# Stocks Price Prediction With GPR

In [None]:
from sklearn.gaussian_process import GaussianProcessRegressor
from sklearn.gaussian_process.kernels import WhiteKernel, DotProduct, RBF, Matern, RationalQuadratic, ExpSineSquared, Kernel, Hyperparameter
import matplotlib.pyplot as plt
import numpy as np
import seaborn as sns
import quandl
from sklearn import preprocessing
np.random.seed(seed=0)  # Set seed for NumPy
random_state = 0

## Config your hyperparameters here.

In [None]:
stock_id = 'MULTPL/SP500_REAL_PRICE_YEAR' # the stock you want to get
input_data_length = 38 # length of input data

## Get Data

In [None]:
# Get data via Quandl API
quandl.ApiConfig.api_key = 'No6kZxhas7xsxr5_mB-f'
origial_data = quandl.get(stock_id)

In [None]:
data = origial_data[113:165]

## Preprocess Data
Note: the normalization will remarkably eaze the pain of tuning.

In [None]:
value = np.array(data.Value).reshape(-1, 1)
scaler = preprocessing.StandardScaler().fit(value)
value = scaler.transform(value)
y = value[:input_data_length]
x = np.arange(input_data_length).reshape(-1,1)

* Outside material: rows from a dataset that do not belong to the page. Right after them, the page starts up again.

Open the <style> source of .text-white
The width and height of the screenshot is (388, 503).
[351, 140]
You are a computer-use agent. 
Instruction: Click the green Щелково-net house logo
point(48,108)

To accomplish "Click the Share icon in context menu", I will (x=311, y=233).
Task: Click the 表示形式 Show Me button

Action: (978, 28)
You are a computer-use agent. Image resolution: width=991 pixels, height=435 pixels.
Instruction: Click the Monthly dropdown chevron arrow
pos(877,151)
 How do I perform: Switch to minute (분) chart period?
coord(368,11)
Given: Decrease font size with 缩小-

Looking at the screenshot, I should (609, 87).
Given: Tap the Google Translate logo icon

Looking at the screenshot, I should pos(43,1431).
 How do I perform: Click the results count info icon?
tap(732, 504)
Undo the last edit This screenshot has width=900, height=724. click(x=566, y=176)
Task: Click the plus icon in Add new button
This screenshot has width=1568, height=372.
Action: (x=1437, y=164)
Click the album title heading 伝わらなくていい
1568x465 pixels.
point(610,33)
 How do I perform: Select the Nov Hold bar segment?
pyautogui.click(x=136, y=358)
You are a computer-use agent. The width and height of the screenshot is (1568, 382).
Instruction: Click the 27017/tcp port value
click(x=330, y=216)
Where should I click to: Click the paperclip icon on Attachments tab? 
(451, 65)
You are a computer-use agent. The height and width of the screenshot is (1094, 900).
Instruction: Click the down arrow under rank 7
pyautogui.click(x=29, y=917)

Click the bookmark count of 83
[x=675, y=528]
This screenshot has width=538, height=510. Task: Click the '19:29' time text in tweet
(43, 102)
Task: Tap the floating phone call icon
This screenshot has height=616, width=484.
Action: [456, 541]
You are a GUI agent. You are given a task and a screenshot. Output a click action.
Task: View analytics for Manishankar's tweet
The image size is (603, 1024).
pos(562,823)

## Fit GPR model and Predict

In [None]:
from sklearn.utils.optimize import _check_optimize_result
import scipy
class MyGPR(GaussianProcessRegressor):
    def __init__(self, *args, max_iter=2e05, gtol=1e-06, **kwargs):
        super().__init__(*args, **kwargs)
        self._max_iter = max_iter
        self._gtol = gtol

    def _constrained_optimization(self, obj_func, initial_theta, bounds):
        if self.optimizer == "fmin_l_bfgs_b":
            opt_res = scipy.optimize.minimize(obj_func, initial_theta, method="L-BFGS-B", jac=True, bounds=bounds, options={'maxiter':self._max_iter, 'gtol': self._gtol})
            _check_optimize_result("lbfgs", opt_res)
            theta_opt, func_min = opt_res.x, opt_res.fun
        elif callable(self.optimizer):
            theta_opt, func_min = self.optimizer(obj_func, initial_theta, bounds=bounds)
        else:
            raise ValueError("Unknown optimizer %s." % self.optimizer)
        return theta_opt, func_min

In [None]:
# [Important] choice of kernel
kernel = (
    # long-term rising
    DotProduct(sigma_0=1)
    # # flunctuate in a year
    # + 0.1*RBF(length_scale=20) * ExpSineSquared(length_scale=0.1 , periodicity=3)
    + ExpSineSquared(length_scale=0.1 , periodicity=15)
    # + 0.1*RBF(length_scale=5) * ExpSineSquared(length_scale=0.1 , periodicity=50)
    # # minor changes in a year
    # + 0.1*RationalQuadratic(alpha=1, length_scale=1) + 1 * RBF(length_scale=0.01)
    # # white noise
    + WhiteKernel(noise_level=0.01)
)
gpr = MyGPR(kernel=kernel, random_state=random_state, n_restarts_optimizer=8)
x_new = np.arange(0, len(data)).reshape(-1,1)
y_hat_old, y_sigma_old = gpr.predict(x_new, return_std=True)
gpr.fit(x, y)
y_hat_new, y_sigma_new = gpr.predict(x_new, return_std=True)

## Plot Data

In [None]:
sns.set(style="darkgrid", palette="muted", color_codes=True)
# Initialize plot
f, ax = plt.subplots(2, 1, figsize=(10, 10))

# before optimize
# plot predict data
y_hat_old = np.squeeze(y_hat_old)
ax[0].plot(x_new, y_hat_old, 'b')
lower = y_hat_old - y_sigma_old
upper = y_hat_old + y_sigma_old
ax[0].fill_between(x_new.flatten(), lower, upper, alpha=0.3)
# plot original data
ax[0].plot(np.arange(len(value)), value, 'r')
ax[0].set_title(
    "Initial: %s\n"
    % (kernel)
)
ax[0].axvline(x=input_data_length)

# after optimize
y_hat_new = np.squeeze(y_hat_new)
ax[1].plot(x_new, y_hat_new, 'b')
lower = y_hat_new - y_sigma_new
upper = y_hat_new + y_sigma_new
ax[1].fill_between(x_new.flatten(), lower, upper, alpha=0.3)
# plot original data
ax[1].plot(np.arange(len(value)), value, 'r')
# plot original data
ax[1].plot(np.arange(len(value)), value, 'r')
ax[1].set_title(
    "Optimum: %s\nLog-Marginal-Likelihood: %s"
    % (gpr.kernel_, gpr.log_marginal_likelihood(gpr.kernel_.theta))
)
ax[1].axvline(x=input_data_length)
# ax[1].plot(np.arange(len(data.Value)), data.Value, 'g')
plt.show()